Она покачала головой:
— Постарайся его не слишком огорчать.
На что она намекала? Я кашлянул, прочищая горло, и спросил ее об этом. Но она ответила вопросом, вроде бы не связанным с моим:
— А где твои тфилин?
— Мои филактерии в Доме молитвы и учения.
— Не забудешь взять их с собой?
Ее вопрос показывал, что она догадывается о моей тайной жизни: я еще соблюдал все основные предписания Торы, исполняя то, что приличествует верующему, еще не бросил изучение священных текстов, но душа больше не лежала ко всему этому, а значит, отъезд знаменовал непоправимый разрыв с прошлым — и моя мать это уже знала.

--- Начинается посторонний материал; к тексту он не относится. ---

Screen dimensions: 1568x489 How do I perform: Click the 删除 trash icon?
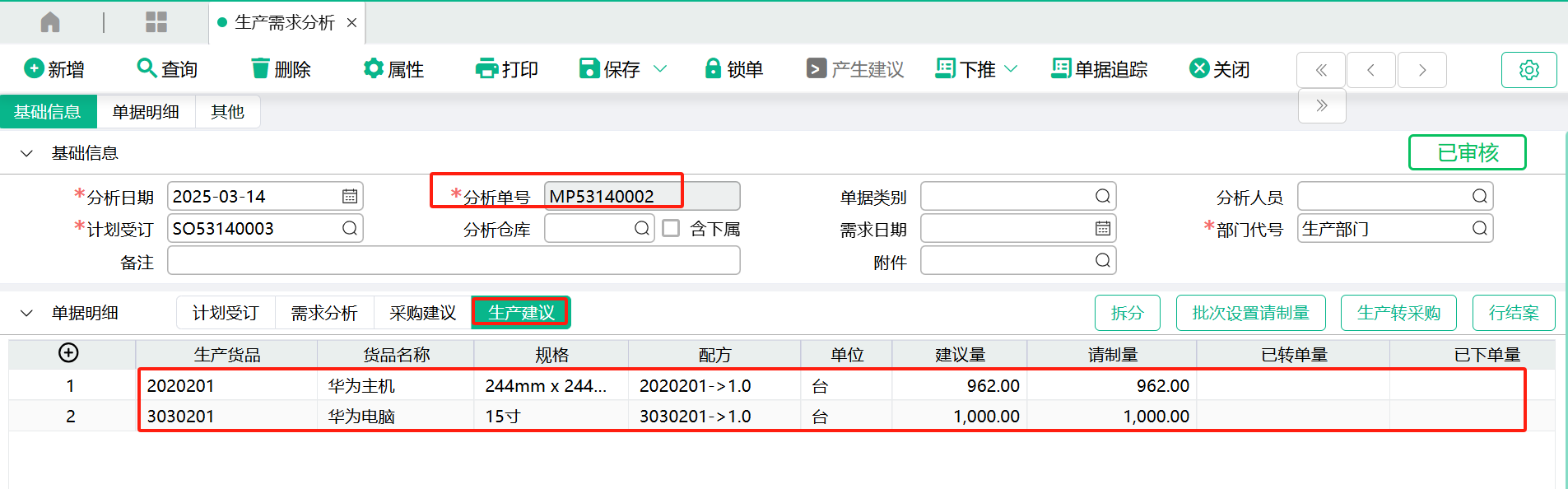point(260,68)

— Неужели ты думаешь, что вдали отсюда я перестану быть евреем?
— Все возможно, сынок. Вдали от родителей всякое случается. Вот почему я тебе сейчас говорю: чтобы изгнать лукавого, вспоминай о родных.

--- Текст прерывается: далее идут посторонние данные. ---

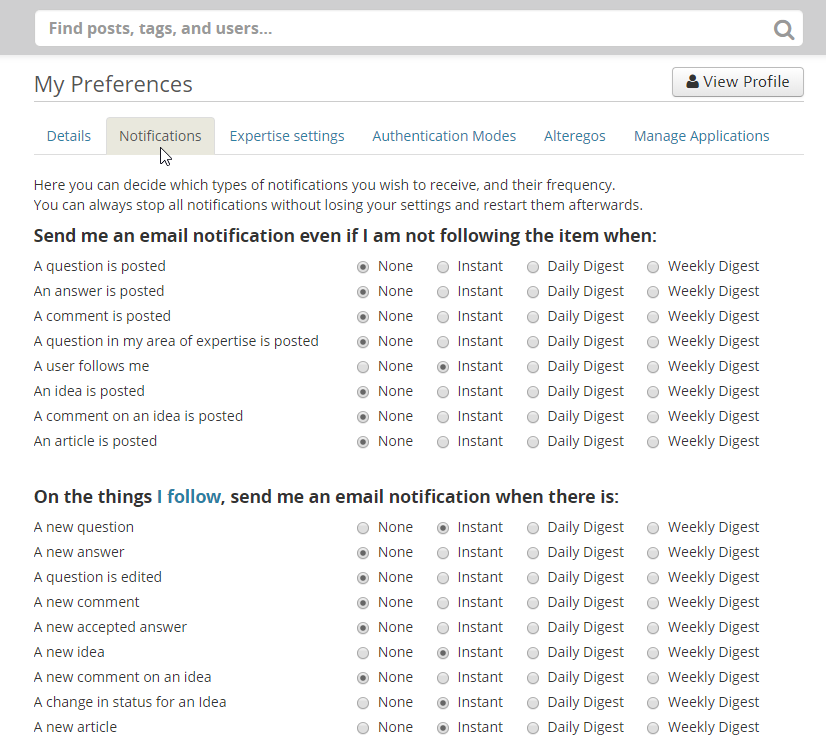Follow the 'I follow' link

(x=188, y=497)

Мама уже знала, предугадывала, что нам суждено долго жить вдали друг от друга, но ей удалось не выказывать своей грусти. Я и теперь вспоминаю тот разговор, словно он случился еще вчера. Мы были на кухне. Мать вытирала ящик стола, ставила на место посуду. На лице ее появилась новая, совершенно неведомая мне ранее улыбка, от нее все нутро переворачивалось. Мне захотелось подойти к ней, попросить прощения, но я не двинулся с места. Не знаю почему.
Вечером, чуть припозднившись, пришел отец, а с ним и Файвиш заявился. Я сказал, что нам надо поговорить.
— Сейчас, сейчас, — отозвался отец, — вот только прочту вечернюю молитву.
На лице Файвиша застыла испуганная гримаса: он боялся, что я на него донесу. Он вышел, я остался на кухне наедине с матерью.